▸ SUPPLIED MATERIAL:
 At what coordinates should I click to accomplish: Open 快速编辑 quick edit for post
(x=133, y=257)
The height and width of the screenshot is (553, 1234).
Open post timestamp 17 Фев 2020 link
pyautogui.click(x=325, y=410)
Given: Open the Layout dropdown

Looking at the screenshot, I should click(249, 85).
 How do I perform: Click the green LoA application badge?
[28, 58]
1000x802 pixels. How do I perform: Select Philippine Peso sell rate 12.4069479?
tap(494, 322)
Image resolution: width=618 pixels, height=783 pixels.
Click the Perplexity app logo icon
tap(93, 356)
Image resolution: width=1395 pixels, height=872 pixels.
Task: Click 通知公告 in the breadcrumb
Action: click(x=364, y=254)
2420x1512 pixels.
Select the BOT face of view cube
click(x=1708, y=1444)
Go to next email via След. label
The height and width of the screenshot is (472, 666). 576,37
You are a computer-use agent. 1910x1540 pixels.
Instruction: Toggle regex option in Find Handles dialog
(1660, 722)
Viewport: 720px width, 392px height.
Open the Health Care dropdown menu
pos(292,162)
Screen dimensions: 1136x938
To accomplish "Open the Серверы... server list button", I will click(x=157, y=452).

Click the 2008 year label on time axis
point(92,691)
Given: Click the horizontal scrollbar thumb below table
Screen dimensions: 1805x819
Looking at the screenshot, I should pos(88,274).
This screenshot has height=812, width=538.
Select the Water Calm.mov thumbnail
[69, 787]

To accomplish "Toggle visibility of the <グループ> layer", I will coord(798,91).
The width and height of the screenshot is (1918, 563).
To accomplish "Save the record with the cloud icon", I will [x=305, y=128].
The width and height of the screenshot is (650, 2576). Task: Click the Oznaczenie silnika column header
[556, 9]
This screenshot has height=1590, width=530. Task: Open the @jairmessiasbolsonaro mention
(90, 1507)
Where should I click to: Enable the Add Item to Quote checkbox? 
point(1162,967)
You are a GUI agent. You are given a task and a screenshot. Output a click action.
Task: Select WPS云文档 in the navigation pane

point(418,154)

▸ TASK PROMPT:
Please report every line among the entries that includes "will".

▸ TASK OUTPUT:
To accomplish "Open the Серверы... server list button", I will click(x=157, y=452).
To accomplish "Toggle visibility of the <グループ> layer", I will coord(798,91).
To accomplish "Save the record with the cloud icon", I will [x=305, y=128].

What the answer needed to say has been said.